What the exercise asks:
Pictures are not part of the answer. Write out exactly the lines from the one containing "Open the Controls menu tab" through the end of the material below.

- - -

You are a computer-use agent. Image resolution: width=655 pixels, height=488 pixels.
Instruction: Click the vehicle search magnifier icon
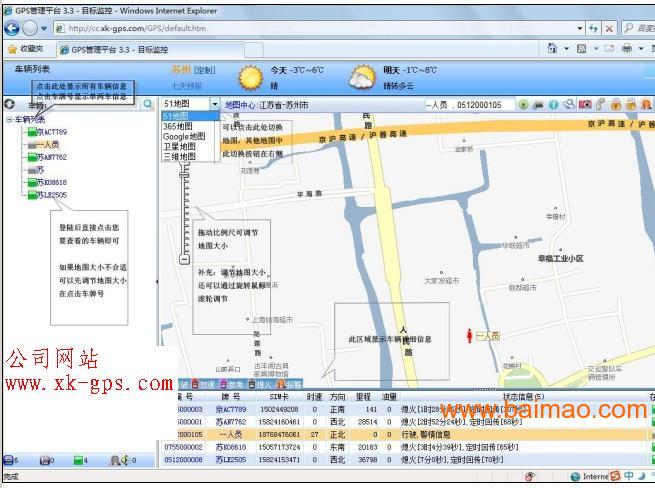pos(147,104)
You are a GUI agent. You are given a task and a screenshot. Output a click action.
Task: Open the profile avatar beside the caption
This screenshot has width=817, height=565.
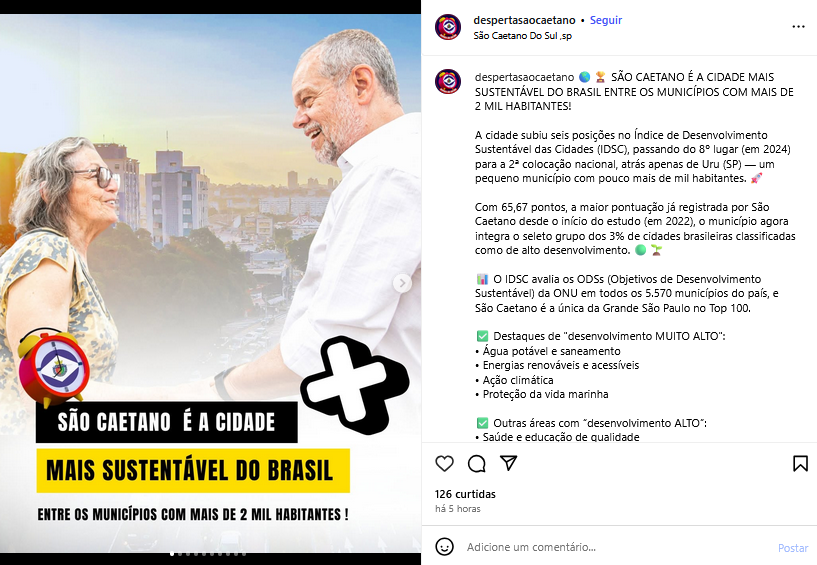pos(448,81)
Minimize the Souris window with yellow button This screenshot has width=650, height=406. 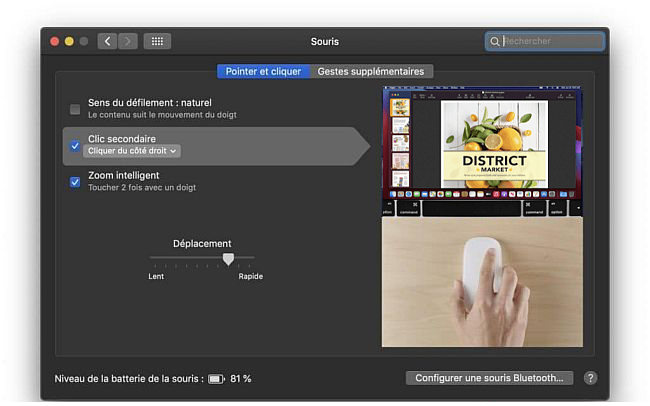69,41
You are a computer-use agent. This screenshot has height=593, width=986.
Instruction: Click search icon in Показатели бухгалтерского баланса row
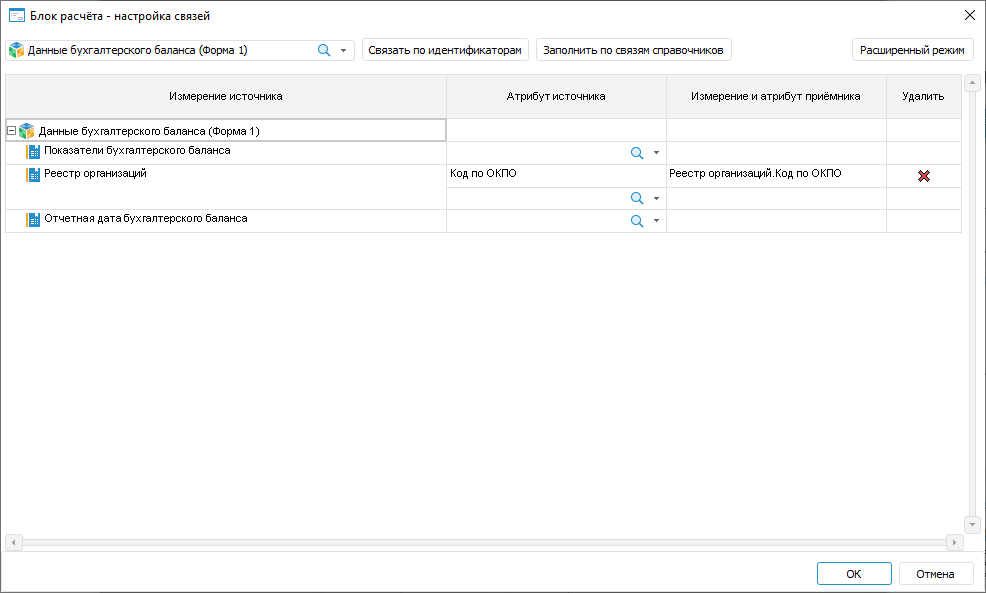636,153
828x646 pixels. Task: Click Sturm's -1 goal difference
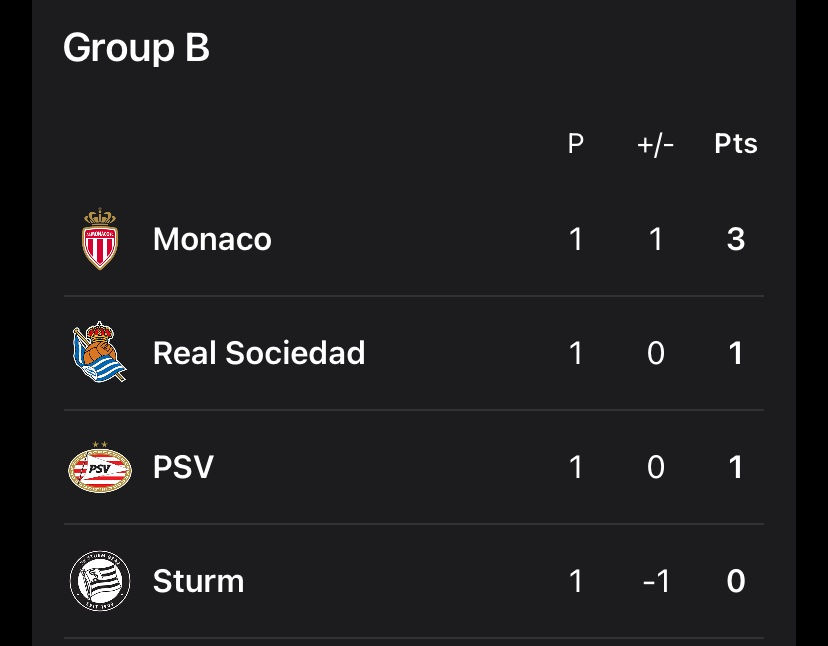pos(656,582)

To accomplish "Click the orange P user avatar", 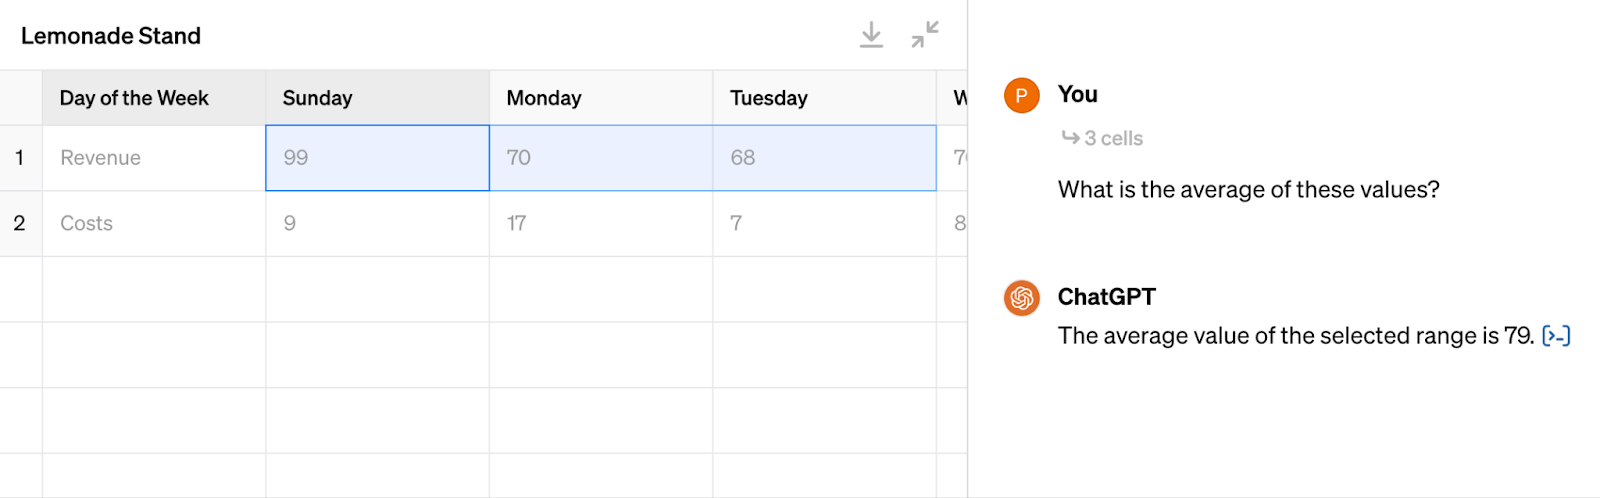I will (1022, 95).
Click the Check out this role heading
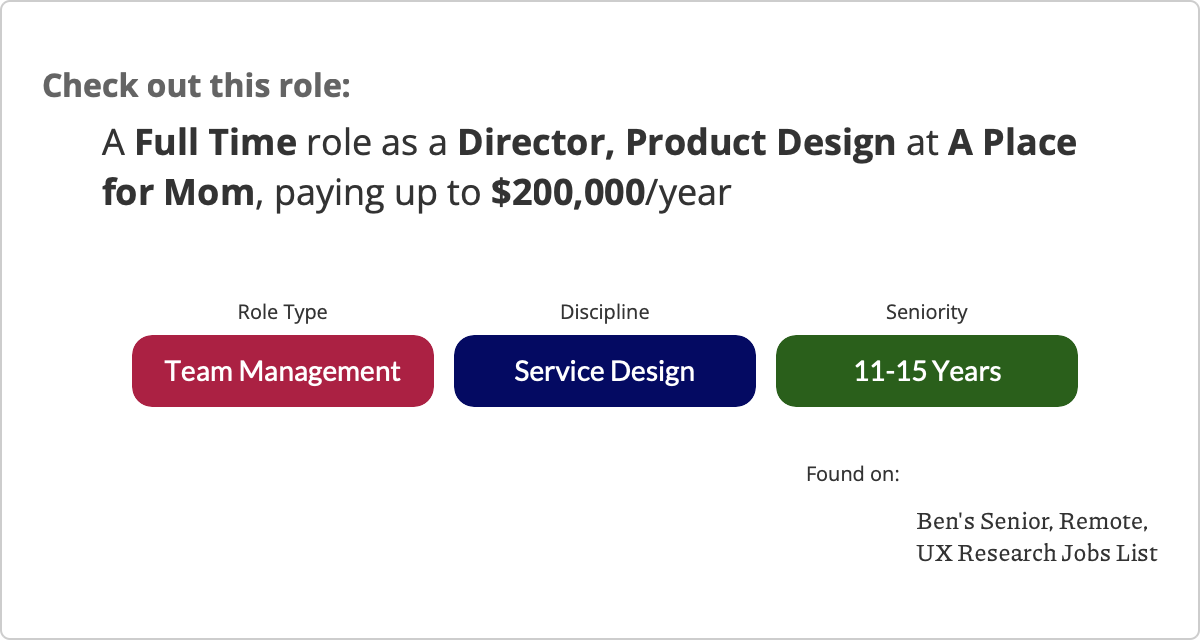The width and height of the screenshot is (1200, 640). click(x=196, y=85)

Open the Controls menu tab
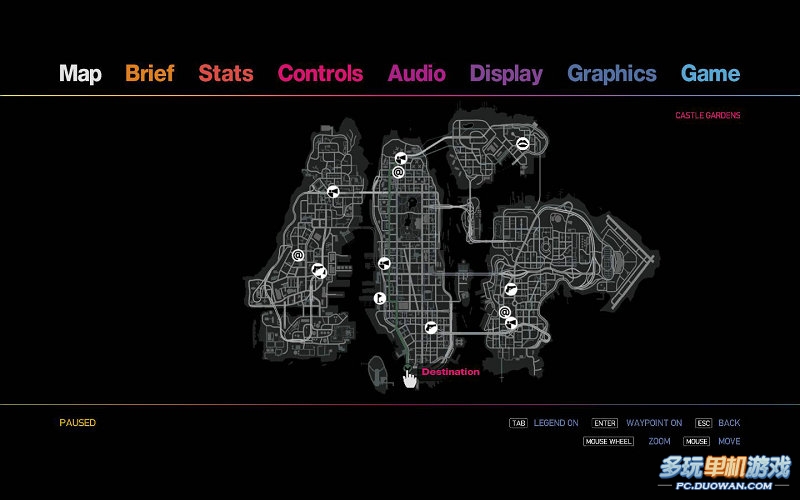pos(320,73)
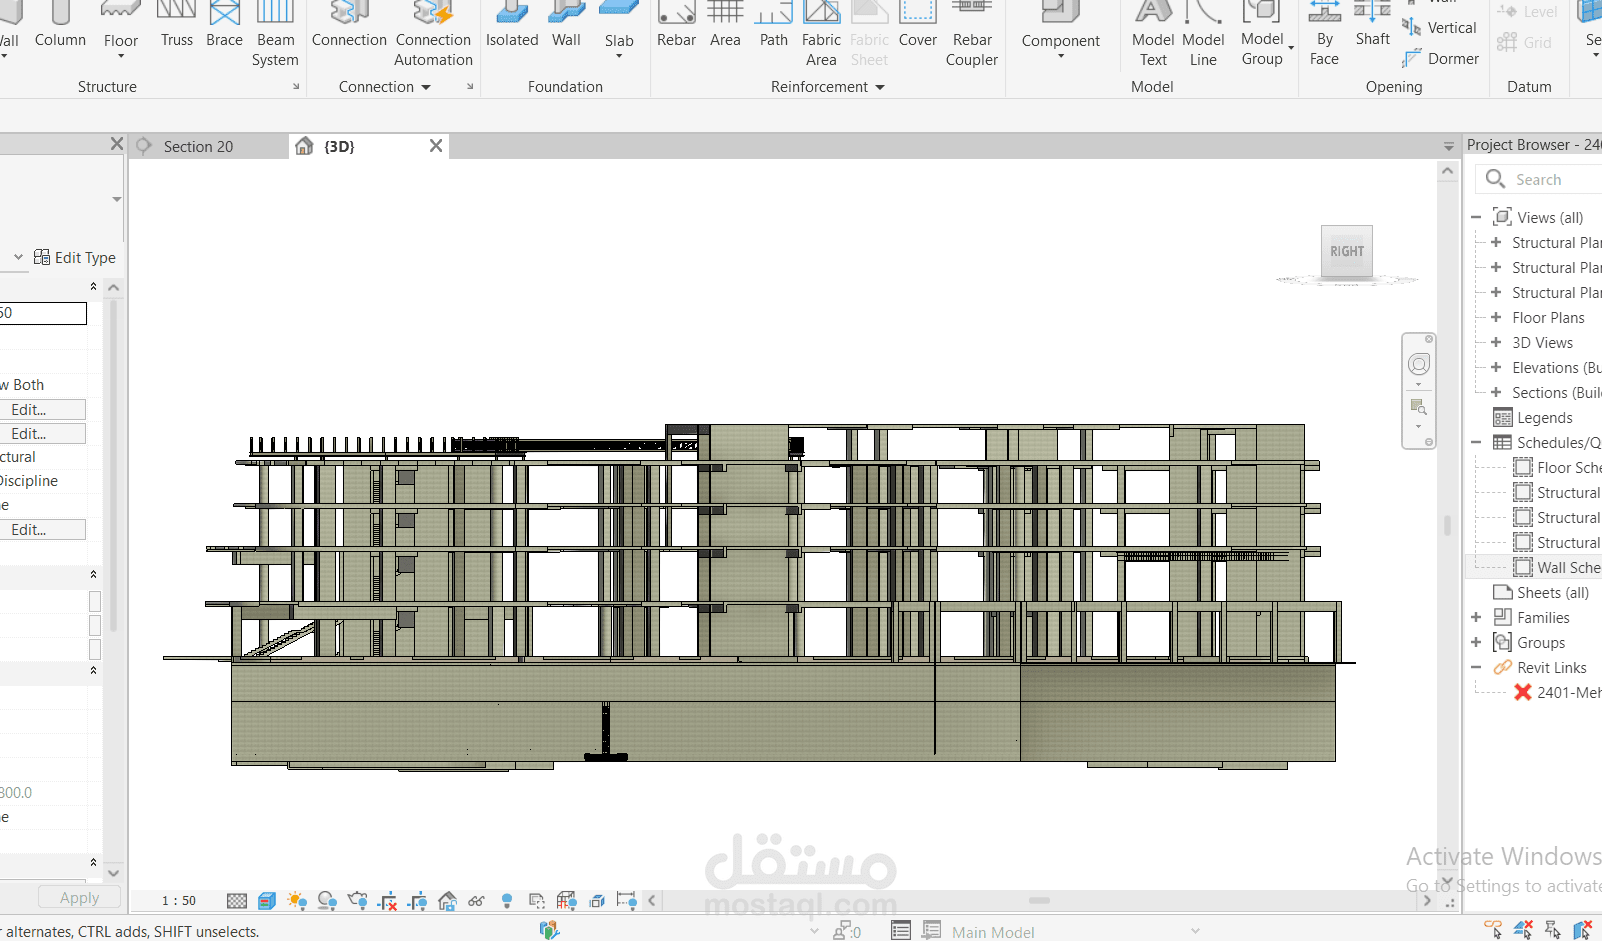Switch to the Section 20 view tab
The image size is (1602, 941).
(x=198, y=147)
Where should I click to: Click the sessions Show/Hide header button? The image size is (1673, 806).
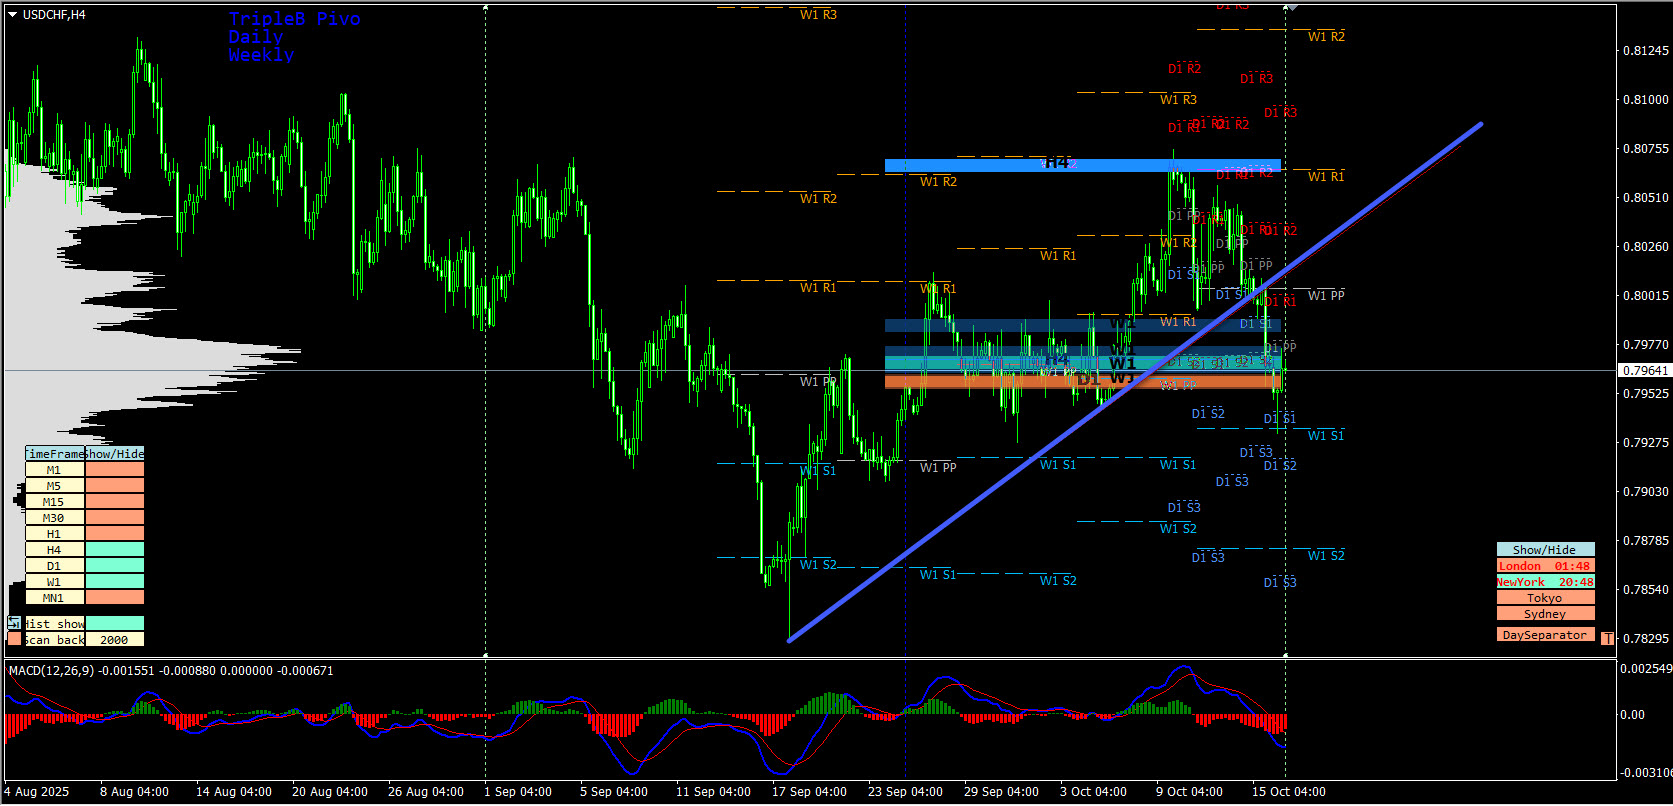[1545, 550]
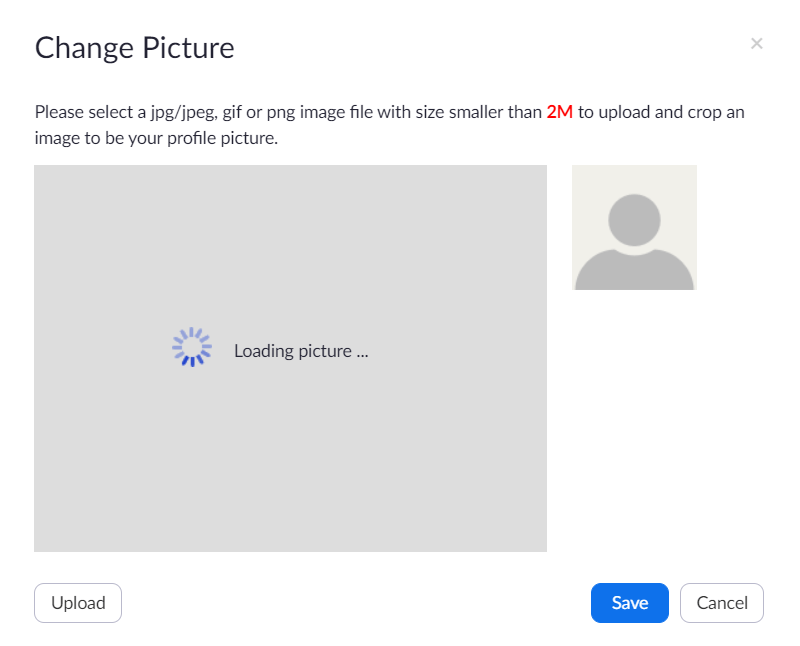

- - -

Result of the exercise:
Open the Controls menu tab
pos(320,73)
Switch to the Section 20 view tab
The image size is (1602, 941).
(x=198, y=147)
Where should I click to: Click the sessions Show/Hide header button? The image size is (1673, 806).
[1545, 550]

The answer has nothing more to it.